30 April 2022 |

The man who lost $20B in 2 days.

By Trung Phan

The rise and fall of Bill Hwang

This Bloomberg Businessweek headline from April 2021 is an all-timer: “Bill Hwang Had $20 Billion, Then Lost It All in Two Days.”

The implosion of Hwang’s hedge fund Archegos Capital shook Wall Street. Veteran traders called it the largest sum of money that had ever been lost in such a short amount of time.

Archegos Capital officially shut down on March 21st, 2021. More than a year later — on April 27th, 2022 — the United States government arrested the 59-year old Hwang and his firm’s CFO. The two are charged with fraud for manipulating the stock market.

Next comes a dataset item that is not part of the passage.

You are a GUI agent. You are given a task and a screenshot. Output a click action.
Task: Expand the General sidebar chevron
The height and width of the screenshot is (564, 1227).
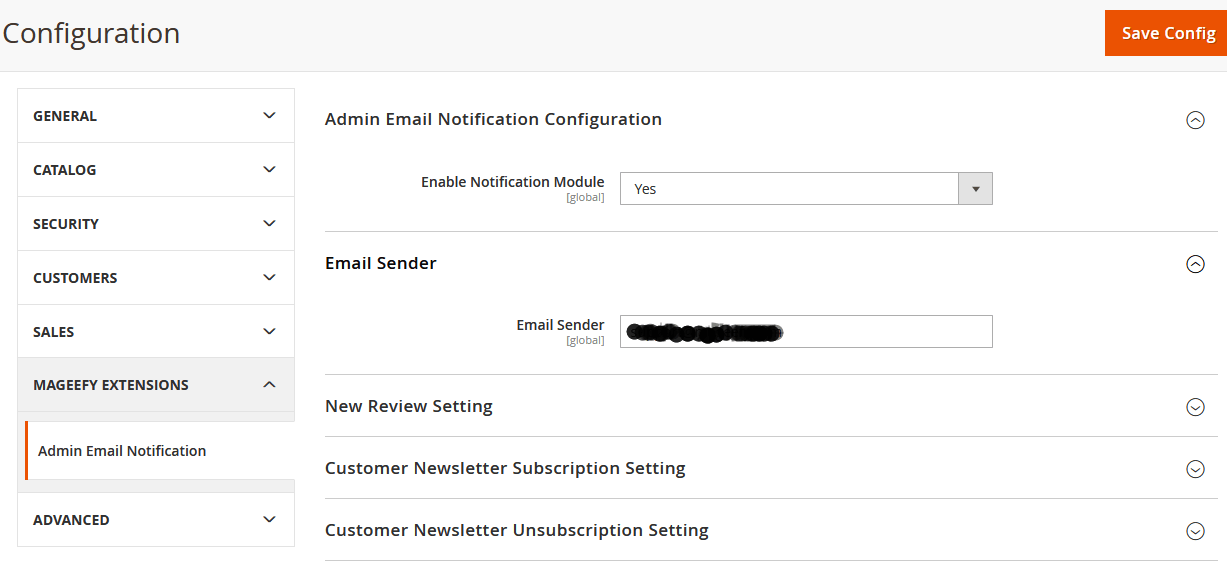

The SEC’s 40-page complaint lays out the alleged crimes but falls short of providing a motive other than “he wanted more money.”

Through his life, Hwang spent a large sum of his fortune on Christian charitable projects. And the answer to “why he did it” almost certainly ties back to these religious beliefs.

Let’s break it down:

  • Hwang’s background
  • Archegos goes from $1B to $36B in one year
  • $20B evaporates in 2 days
  • What was the actual crime?
  • Why did he do it? (Bill Hwang and The Protestant Ethic)

Hwang’s Background

Bill Hwang was born Sung Kook Hwang in South Korea, a country where the dominant religion is Protestantism (20% of the population). Hwang grew up in a religious family that followed the faith: his father was a pastor and his mother was a missionary.

Per another Bloomberg piece, the family moved to America when Hwang was a teen and he was able to excel despite hardships:

Hwang has told friends that he arrived in the U.S. unable to speak or write in English and only picked up the language while working nights at McDonald’s. Soon after, his father died and his mother moved the family to Los Angeles. Hwang went on to study economics at the University of California, Los Angeles, and then picked up an MBA at Carnegie Mellon University in Pittsburgh.

After school, Hwang found a job as an equity salesman at Hyundai Securities. While there, he met (and impressed) investing legend Julian Robertson, who ran Tiger Management hedge fund. Robertson hired Hwang and taught him the ropes.

In 2001, Robertson staked Hwang with $1.2B to start Tiger Asia (an NY-based fund picking Asian stocks). Hwang was so good at his job that Robertson anointed him with a nickname that has probably never been uttered before or since: “the Michael Jordan of Asian investing.”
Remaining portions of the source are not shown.